• _Document_
----------

The flock of OREO Turkey Pops I made for our Thanksgiving Banquet. Each one is just a little different and their faces crack me up. They seem to have their own comical personalities and they were a HUGE hit with the children.

 

OREO Turkey Pops

OREO Turkey Pops

Ingredients

  • 15 Double Stuff OREOs
  • 15 Reeses mini peanut butter cups
  • 8 Whoppers Malted Milk Balls, halved
  • 15 triangle-shaped candies or decorator sprinkles
  • 105 pieces candy corn
  • frosting for glue ( I used this Royal Icing Recipe
  • 15 lollipop sticks

Instructions

  1. Mix up the frosting that you prefer to use for "glue", on this project. I prefer Royal Icing, because it dries quickly and it dries hard, no stickiness. I used a decorator bag to apply it, but snipping the corner from a plastic sandwich bag would work just as easily.
  2. Carefully insert popsicle sticks into the OREOs, by pushing the stick through the center of the cream filling. This is why it's important to use Double Stuffs. The stick should be pushed in just until it is ready to come out the top side. This will give your pops some stability as they're handled by little fingers.
  3. Place a large dollop of icing in the center of the wide side of a miniature peanut butter cup.
  4. Press the peanut butter cup onto the side of an OREO pop. Center it, at the bottom, so the bottom edge of the peanut butter cup is flush with the bottom edge of the cookie.
  5. Now pipe a line of icing around the circumference of the top half of your OREO's center, right over the filling in the cookie.
  6. Center a piece of candy corn at the top of your OREO pop by pushing the pointed end into the "glue" line you just created. Repeat four more times, adding two candy corn "feathers" on either side of the first one.
  7. Next, use a Whopper, cut in half, to create the turkey's head. Place your frosting "glue" on the cut side of the Whopper and then press it onto the oreo, centered above the peanut butter cup.
  8. For the turkey's wings and feet, cut the large yellow end off two pieces of candy corn.

----------

(Data lines)
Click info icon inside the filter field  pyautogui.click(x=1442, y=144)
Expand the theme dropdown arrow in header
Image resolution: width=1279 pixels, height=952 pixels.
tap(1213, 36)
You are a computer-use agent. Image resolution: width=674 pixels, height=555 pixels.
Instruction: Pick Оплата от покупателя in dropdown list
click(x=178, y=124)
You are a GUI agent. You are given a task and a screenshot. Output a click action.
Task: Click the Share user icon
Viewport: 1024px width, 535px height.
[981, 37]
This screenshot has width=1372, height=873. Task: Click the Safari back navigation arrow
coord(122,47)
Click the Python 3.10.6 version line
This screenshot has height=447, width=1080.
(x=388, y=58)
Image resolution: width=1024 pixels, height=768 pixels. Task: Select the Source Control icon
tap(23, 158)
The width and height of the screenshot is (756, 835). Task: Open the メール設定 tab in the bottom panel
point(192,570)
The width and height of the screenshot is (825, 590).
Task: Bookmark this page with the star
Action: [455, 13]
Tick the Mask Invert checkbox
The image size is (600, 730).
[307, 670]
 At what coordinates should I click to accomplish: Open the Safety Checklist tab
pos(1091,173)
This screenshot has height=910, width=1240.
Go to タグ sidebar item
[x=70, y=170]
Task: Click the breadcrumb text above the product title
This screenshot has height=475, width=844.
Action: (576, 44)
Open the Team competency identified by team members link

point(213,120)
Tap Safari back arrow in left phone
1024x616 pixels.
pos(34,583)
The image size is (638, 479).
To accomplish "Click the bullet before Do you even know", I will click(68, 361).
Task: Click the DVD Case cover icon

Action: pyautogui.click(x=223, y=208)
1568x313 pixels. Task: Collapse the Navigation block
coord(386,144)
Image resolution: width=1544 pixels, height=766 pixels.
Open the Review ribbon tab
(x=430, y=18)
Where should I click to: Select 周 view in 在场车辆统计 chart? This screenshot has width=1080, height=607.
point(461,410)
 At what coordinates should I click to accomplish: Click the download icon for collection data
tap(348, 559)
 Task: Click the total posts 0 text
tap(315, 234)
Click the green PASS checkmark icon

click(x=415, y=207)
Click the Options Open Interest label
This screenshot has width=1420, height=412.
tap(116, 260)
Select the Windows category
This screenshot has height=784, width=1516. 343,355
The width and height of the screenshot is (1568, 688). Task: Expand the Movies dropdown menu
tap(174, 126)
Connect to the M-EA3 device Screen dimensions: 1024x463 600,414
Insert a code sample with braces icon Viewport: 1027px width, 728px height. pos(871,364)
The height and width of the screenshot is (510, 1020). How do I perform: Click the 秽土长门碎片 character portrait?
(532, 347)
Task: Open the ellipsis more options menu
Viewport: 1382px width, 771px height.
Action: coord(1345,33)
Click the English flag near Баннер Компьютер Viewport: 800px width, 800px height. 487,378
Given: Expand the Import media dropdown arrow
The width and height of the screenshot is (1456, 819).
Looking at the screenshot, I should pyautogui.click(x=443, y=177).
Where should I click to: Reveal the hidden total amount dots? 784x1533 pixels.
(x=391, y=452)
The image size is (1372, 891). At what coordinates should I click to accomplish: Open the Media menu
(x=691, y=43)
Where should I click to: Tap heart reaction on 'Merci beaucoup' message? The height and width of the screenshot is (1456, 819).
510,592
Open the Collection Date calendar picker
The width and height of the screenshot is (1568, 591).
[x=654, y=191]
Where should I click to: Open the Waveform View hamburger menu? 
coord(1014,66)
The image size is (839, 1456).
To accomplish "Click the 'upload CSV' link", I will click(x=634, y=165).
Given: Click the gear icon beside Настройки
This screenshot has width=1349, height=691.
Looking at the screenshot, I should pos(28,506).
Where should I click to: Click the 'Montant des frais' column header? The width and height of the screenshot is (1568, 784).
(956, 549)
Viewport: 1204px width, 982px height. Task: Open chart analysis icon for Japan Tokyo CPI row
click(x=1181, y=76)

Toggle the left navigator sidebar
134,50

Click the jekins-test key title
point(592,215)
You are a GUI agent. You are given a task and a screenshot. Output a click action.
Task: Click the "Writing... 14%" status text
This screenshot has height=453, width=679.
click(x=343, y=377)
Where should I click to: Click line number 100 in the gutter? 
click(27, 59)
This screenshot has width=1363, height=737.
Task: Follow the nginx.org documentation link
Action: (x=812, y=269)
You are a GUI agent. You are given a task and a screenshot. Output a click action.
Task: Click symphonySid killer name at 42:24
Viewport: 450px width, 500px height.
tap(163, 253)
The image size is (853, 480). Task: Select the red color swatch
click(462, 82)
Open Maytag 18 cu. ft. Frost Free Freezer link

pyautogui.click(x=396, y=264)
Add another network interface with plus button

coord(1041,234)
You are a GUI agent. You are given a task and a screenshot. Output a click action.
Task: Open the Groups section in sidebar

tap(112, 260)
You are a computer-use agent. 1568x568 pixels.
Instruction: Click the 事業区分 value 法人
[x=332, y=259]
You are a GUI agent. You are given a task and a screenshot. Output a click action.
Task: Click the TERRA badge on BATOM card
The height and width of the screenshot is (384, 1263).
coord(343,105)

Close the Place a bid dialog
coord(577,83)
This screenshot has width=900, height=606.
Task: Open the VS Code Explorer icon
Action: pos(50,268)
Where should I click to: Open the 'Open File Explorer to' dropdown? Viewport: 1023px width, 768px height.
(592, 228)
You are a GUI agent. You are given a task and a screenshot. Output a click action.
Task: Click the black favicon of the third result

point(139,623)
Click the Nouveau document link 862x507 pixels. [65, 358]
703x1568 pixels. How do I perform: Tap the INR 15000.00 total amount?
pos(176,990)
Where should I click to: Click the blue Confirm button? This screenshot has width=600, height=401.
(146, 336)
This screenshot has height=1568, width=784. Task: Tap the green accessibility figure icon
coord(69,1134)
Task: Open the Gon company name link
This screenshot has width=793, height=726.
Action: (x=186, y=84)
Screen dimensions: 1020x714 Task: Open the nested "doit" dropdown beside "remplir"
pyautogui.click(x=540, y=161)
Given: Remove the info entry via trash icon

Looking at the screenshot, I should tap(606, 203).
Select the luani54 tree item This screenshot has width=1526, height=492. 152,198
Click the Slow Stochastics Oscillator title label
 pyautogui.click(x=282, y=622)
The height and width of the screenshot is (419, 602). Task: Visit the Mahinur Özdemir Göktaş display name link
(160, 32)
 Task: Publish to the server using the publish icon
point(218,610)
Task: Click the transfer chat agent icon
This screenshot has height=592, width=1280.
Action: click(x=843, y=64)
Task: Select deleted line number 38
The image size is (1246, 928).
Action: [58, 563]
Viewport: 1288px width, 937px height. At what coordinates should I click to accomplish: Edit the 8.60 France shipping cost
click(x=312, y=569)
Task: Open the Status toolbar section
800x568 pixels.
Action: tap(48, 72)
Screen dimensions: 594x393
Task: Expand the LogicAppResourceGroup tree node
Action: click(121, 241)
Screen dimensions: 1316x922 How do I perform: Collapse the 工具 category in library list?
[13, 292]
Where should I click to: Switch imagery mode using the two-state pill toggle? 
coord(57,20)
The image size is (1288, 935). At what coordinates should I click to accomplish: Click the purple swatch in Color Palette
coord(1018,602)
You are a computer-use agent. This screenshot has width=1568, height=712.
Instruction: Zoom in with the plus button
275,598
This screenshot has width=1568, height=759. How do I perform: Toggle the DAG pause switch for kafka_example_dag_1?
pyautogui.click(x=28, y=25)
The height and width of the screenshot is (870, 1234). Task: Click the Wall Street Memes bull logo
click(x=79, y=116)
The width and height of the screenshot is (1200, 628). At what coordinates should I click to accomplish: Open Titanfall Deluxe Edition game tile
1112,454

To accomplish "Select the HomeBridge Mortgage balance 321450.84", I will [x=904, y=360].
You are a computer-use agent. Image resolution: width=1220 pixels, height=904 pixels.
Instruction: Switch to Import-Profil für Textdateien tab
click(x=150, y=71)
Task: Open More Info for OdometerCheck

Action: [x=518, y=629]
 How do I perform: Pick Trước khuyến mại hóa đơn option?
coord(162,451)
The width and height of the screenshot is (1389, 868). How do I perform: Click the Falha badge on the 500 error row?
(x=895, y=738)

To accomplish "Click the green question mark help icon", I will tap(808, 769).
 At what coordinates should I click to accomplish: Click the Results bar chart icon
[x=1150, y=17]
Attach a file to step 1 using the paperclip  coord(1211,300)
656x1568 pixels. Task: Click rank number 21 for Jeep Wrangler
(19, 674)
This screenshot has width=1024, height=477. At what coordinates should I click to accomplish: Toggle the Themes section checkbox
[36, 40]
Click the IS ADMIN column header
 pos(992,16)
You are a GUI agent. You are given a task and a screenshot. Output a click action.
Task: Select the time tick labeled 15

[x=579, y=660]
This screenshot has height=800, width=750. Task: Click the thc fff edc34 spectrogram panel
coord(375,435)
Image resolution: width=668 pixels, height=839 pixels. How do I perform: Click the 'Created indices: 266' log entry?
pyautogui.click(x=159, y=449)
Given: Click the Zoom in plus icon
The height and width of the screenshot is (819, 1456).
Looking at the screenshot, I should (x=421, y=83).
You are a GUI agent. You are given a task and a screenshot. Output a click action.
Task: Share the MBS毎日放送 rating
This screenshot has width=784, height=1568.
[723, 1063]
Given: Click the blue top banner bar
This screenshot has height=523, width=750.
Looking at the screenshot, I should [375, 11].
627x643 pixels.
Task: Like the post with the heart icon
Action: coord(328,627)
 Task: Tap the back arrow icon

----------

Retype the part of the recipe that opens with the words containing "Ingredients" and closes with "by little fingers.", keeping every word and mark unchanged. Nothing in the records is needed here.

• _Correct answer_
Ingredients

  • 15 Double Stuff OREOs
  • 15 Reeses mini peanut butter cups
  • 8 Whoppers Malted Milk Balls, halved
  • 15 triangle-shaped candies or decorator sprinkles
  • 105 pieces candy corn
  • frosting for glue ( I used this Royal Icing Recipe
  • 15 lollipop sticks

Instructions

  1. Mix up the frosting that you prefer to use for "glue", on this project. I prefer Royal Icing, because it dries quickly and it dries hard, no stickiness. I used a decorator bag to apply it, but snipping the corner from a plastic sandwich bag would work just as easily.
  2. Carefully insert popsicle sticks into the OREOs, by pushing the stick through the center of the cream filling. This is why it's important to use Double Stuffs. The stick should be pushed in just until it is ready to come out the top side. This will give your pops some stability as they're handled by little fingers.